PROBLEM STATEMENT: Copy the entries verbatim, from the line containing "The image size is (1456, 819)." through the end of the entries, including both ends.

DATA SECTION:

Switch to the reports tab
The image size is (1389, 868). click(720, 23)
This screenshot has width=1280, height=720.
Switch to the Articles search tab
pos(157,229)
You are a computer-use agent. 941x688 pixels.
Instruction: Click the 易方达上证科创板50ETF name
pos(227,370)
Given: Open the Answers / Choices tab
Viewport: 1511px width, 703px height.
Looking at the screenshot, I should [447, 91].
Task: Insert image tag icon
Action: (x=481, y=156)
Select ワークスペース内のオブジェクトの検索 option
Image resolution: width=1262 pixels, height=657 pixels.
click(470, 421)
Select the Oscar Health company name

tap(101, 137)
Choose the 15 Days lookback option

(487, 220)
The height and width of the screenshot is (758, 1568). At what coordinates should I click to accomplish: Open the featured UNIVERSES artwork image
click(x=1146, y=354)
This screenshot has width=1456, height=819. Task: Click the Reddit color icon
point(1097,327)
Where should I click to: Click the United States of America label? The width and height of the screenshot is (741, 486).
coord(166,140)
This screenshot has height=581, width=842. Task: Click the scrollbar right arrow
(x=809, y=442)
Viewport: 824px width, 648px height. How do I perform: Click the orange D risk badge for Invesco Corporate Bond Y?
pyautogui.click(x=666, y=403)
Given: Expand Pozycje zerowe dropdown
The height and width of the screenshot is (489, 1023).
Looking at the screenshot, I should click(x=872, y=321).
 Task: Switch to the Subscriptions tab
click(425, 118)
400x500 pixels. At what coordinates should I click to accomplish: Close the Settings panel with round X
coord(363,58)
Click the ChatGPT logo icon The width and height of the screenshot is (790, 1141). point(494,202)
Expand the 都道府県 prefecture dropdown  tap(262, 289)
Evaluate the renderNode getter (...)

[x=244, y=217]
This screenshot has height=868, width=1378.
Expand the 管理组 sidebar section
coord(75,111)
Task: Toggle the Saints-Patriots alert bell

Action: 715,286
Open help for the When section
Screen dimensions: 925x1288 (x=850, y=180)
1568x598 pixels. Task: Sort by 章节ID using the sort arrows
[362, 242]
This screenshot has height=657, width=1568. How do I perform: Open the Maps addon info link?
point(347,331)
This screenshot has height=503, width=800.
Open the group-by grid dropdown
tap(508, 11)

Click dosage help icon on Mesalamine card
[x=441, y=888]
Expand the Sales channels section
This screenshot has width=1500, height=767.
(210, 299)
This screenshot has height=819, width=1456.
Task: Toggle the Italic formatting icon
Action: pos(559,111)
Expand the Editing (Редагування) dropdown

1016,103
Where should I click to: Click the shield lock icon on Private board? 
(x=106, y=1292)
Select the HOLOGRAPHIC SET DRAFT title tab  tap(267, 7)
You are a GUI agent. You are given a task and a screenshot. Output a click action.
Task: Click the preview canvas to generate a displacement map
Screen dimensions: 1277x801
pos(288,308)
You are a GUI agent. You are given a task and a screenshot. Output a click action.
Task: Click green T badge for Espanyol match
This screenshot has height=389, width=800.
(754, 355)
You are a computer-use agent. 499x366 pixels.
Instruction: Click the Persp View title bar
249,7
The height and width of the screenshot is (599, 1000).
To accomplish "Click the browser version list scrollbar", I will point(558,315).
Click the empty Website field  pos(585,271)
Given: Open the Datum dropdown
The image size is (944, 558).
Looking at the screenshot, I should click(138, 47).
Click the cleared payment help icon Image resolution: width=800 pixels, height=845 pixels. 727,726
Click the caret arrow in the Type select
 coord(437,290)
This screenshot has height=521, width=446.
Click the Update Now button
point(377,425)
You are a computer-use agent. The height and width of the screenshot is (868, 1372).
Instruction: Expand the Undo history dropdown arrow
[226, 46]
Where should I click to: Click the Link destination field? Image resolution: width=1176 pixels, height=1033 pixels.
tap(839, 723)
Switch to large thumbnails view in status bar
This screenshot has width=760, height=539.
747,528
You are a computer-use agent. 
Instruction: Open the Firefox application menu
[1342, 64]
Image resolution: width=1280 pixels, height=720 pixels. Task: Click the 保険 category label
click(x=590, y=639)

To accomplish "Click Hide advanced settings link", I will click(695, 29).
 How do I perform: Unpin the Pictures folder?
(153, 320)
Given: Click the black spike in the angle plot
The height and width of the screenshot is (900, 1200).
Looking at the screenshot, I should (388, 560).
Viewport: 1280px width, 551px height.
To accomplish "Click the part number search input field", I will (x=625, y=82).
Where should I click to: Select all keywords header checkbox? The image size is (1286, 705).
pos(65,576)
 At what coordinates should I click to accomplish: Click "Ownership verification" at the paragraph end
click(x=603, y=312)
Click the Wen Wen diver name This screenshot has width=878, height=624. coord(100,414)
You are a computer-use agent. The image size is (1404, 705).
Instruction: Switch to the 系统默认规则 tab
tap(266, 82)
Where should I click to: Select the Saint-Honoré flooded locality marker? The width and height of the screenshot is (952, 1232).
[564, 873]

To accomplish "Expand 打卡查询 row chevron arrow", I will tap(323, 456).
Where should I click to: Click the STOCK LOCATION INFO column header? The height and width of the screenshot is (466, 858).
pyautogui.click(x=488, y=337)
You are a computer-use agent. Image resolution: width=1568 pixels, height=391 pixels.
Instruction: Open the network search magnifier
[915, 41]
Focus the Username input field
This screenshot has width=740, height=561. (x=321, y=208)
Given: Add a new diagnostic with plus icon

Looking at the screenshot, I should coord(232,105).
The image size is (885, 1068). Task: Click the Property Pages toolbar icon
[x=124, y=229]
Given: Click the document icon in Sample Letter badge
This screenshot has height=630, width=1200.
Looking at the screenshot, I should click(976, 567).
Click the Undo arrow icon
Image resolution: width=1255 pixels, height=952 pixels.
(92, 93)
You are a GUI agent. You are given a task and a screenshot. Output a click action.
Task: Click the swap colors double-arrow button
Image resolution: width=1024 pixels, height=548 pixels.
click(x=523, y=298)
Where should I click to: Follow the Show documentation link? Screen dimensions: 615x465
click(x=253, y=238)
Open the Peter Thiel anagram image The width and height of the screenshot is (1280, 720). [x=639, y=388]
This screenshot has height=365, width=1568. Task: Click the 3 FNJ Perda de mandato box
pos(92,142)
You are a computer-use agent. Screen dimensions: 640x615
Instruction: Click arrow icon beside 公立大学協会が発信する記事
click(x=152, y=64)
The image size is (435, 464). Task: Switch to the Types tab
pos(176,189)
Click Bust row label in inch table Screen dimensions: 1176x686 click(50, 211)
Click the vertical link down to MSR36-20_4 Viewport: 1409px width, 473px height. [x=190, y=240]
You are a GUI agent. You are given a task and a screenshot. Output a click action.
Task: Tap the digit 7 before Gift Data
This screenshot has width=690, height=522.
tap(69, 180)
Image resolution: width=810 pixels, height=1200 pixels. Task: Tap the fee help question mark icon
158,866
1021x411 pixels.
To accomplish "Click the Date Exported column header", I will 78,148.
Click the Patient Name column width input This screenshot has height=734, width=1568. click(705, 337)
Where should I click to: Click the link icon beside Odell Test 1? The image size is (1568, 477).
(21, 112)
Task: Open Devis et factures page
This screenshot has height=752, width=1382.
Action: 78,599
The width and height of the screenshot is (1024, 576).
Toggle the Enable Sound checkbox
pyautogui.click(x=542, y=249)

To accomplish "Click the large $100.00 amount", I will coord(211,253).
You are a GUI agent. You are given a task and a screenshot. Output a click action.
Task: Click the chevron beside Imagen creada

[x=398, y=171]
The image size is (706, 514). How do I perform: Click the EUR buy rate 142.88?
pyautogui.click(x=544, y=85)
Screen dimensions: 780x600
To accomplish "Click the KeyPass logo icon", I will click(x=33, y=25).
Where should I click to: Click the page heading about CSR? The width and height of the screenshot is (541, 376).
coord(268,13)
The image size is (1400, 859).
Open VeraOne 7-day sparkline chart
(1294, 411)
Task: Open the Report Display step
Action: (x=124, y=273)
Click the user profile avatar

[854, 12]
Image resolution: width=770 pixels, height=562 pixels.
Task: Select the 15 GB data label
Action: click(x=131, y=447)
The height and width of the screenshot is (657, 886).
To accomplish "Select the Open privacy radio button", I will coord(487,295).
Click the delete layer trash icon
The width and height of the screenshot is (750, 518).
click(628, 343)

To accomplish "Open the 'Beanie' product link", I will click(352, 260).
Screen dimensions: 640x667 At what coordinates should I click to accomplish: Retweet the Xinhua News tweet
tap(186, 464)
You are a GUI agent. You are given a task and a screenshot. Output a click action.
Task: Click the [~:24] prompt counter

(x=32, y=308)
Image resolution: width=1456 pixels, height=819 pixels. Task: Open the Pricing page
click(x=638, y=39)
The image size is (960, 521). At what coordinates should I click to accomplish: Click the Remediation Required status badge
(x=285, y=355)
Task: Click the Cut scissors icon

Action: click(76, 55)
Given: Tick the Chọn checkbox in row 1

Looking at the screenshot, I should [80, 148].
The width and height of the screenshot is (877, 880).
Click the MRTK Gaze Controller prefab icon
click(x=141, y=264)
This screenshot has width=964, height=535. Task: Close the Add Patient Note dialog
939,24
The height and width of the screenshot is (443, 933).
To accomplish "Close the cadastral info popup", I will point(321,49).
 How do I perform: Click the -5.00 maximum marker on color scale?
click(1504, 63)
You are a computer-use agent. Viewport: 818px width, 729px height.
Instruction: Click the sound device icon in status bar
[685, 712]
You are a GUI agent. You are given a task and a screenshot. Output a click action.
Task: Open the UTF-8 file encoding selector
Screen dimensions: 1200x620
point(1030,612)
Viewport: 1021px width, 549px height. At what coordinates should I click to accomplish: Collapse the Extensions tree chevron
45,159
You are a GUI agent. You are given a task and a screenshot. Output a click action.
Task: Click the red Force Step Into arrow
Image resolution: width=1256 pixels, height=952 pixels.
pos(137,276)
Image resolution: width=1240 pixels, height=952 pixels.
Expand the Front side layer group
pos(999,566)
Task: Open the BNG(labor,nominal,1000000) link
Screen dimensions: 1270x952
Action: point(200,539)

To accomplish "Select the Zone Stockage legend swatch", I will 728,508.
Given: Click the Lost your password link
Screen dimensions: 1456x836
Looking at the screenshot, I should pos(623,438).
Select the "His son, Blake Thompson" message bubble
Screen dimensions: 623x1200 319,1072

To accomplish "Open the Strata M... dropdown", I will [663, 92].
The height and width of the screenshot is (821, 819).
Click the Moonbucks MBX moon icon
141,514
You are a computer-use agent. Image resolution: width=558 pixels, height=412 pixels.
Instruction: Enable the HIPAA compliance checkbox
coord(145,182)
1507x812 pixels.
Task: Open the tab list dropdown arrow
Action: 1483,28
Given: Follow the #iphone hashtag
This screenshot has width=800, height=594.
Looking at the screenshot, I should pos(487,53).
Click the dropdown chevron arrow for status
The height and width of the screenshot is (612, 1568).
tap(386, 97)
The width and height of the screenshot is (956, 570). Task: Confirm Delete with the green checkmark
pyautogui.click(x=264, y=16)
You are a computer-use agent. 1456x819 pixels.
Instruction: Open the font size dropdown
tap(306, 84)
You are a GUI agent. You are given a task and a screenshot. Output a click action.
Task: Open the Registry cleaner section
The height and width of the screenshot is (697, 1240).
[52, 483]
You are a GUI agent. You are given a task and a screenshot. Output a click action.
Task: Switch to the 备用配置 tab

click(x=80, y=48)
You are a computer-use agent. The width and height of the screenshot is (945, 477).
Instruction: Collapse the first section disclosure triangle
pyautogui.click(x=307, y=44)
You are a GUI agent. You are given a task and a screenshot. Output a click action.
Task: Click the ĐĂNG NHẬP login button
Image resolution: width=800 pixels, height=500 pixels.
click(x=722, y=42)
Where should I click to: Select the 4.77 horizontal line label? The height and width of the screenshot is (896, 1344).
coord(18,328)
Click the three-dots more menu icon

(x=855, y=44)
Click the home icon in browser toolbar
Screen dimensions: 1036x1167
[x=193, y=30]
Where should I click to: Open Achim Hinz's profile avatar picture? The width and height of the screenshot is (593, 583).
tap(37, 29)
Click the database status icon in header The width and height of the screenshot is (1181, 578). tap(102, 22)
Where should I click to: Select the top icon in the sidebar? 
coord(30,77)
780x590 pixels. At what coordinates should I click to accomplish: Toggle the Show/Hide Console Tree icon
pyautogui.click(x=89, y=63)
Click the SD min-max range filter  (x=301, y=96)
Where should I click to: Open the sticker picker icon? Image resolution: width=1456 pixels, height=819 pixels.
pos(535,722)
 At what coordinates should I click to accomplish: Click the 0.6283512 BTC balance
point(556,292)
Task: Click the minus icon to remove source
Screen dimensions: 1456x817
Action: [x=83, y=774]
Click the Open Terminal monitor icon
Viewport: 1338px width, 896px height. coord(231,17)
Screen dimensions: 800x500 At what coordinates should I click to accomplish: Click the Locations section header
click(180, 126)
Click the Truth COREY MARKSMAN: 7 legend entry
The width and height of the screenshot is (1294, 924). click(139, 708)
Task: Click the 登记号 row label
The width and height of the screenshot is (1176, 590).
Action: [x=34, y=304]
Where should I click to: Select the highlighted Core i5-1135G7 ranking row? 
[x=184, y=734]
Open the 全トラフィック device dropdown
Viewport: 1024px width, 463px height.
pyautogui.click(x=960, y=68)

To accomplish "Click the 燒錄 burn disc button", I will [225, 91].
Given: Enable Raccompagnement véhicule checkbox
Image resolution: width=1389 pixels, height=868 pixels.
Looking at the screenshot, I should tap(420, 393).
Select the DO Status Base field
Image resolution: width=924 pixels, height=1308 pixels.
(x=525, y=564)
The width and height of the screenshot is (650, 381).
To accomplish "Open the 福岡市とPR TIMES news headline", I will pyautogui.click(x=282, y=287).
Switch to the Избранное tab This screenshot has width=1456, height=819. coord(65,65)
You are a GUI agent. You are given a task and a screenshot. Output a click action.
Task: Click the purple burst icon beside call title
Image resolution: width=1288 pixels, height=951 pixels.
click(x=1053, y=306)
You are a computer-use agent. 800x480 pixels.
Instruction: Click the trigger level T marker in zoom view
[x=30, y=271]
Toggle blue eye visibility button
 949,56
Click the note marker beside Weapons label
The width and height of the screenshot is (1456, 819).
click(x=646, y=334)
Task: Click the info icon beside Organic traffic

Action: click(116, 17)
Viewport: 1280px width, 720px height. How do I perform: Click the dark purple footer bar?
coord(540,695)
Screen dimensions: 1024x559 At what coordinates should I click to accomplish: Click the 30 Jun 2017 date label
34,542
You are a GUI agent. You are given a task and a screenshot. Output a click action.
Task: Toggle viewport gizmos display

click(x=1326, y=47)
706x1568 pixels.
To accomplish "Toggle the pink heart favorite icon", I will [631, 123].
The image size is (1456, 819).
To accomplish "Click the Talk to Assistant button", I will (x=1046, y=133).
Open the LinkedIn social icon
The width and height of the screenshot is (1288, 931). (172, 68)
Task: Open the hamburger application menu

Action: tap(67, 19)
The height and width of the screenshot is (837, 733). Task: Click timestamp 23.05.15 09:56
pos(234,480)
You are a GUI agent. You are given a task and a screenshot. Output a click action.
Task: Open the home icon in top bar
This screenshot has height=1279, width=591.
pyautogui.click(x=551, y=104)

THE RESPONSE:
The image size is (1456, 819).
To accomplish "Click the Talk to Assistant button", I will (x=1046, y=133).
Open the LinkedIn social icon
The width and height of the screenshot is (1288, 931). (172, 68)
Task: Open the hamburger application menu

Action: tap(67, 19)
The height and width of the screenshot is (837, 733). Task: Click timestamp 23.05.15 09:56
pos(234,480)
You are a GUI agent. You are given a task and a screenshot. Output a click action.
Task: Open the home icon in top bar
This screenshot has height=1279, width=591.
pyautogui.click(x=551, y=104)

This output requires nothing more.